ECCV 2026

PeCA: Palette Context Assisted Inference for Test-Time Paint-Bucket Colourisation on Animation Videos

“A colour shines in its surroundings.”
Ludwig Wittgenstein

Dongheng Lin, Jianbo Jiao

The MIx Group, University of Birmingham

Conceptual overview of PeCA using spatial and temporal context for paint-bucket colourisation.
PeCA uses palette level contexts to improve region-level paint-bucket colour assignment.
Abstract

In animation production, paint-bucket colourisation assigns each enclosed region in line sketches a colour from reference design sheets. Recent automatic paint-bucket colourisation pipelines mirror this workflow via region correspondence, but correspondences can be brittle when regions are ambiguous fragments without proper context.

We propose Palette Context Assisted (PeCA), a training-free, plug-and-play framework for animation video colourisation that improves test-time reasoning over spatial and temporal contexts. PeCA strengthens reference coverage, aggregates noisy colour evidence, and refines predictions over time while preserving the production requirement of discrete palette colours.

Method

🧩 Context for region-to-palette assignment

The input is a target line-art frame and one or more coloured references. The output is not a free-form generated image: each enclosed target region must receive one discrete palette colour from the references. PeCA keeps this paint-bucket interface, but makes the underlying region matching less brittle by adding context at inference time.

Overview diagram of the PeCA inference pipeline.
In plain terms, PeCA asks three questions before assigning a colour: which reference views better cover this target shot, which candidate region matches agree on the same palette colour, and whether neighbouring frames support or contradict the current prediction.
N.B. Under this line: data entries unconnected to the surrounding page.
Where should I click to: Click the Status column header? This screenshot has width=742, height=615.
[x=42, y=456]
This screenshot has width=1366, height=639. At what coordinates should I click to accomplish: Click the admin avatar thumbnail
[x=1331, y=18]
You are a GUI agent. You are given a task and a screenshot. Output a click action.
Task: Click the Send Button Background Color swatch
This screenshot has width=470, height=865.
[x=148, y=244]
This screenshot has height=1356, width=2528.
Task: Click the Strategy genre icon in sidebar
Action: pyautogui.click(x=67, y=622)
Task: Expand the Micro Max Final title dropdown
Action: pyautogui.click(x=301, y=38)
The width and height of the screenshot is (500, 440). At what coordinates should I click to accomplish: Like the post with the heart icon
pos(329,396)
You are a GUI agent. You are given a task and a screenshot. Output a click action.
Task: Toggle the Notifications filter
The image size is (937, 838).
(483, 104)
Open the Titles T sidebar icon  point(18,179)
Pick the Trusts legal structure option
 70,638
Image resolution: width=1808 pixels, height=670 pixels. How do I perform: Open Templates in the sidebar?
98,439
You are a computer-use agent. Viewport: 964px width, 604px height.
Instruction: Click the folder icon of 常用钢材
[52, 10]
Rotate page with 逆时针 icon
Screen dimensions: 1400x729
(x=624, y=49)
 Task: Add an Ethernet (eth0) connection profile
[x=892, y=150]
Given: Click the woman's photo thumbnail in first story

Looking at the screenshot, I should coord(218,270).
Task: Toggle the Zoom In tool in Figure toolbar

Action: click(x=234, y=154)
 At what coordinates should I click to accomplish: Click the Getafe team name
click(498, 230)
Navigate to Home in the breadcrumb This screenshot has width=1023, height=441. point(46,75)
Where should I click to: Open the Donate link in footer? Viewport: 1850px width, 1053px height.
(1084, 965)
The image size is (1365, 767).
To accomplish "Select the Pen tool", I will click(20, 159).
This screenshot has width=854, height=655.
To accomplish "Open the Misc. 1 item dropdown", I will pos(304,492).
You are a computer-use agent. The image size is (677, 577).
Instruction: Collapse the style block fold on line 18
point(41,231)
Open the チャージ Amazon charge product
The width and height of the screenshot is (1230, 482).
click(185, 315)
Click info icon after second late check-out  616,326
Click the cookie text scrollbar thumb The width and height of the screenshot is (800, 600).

These become spatial, probabilistic, and temporal context.
Active Reference Expansion algorithm diagram.
Spatial Context

Active Reference Expansion

Builds a target-aware reference pool from cheap geometric view proposals, then selects useful supports for difficult target frames.

Soft kNN palette voting diagram for Probability Aggregation.
Probabilistic Context

Probability Aggregation

Aggregates top correspondence evidence in colour space, reducing sensitivity to individual spurious region matches.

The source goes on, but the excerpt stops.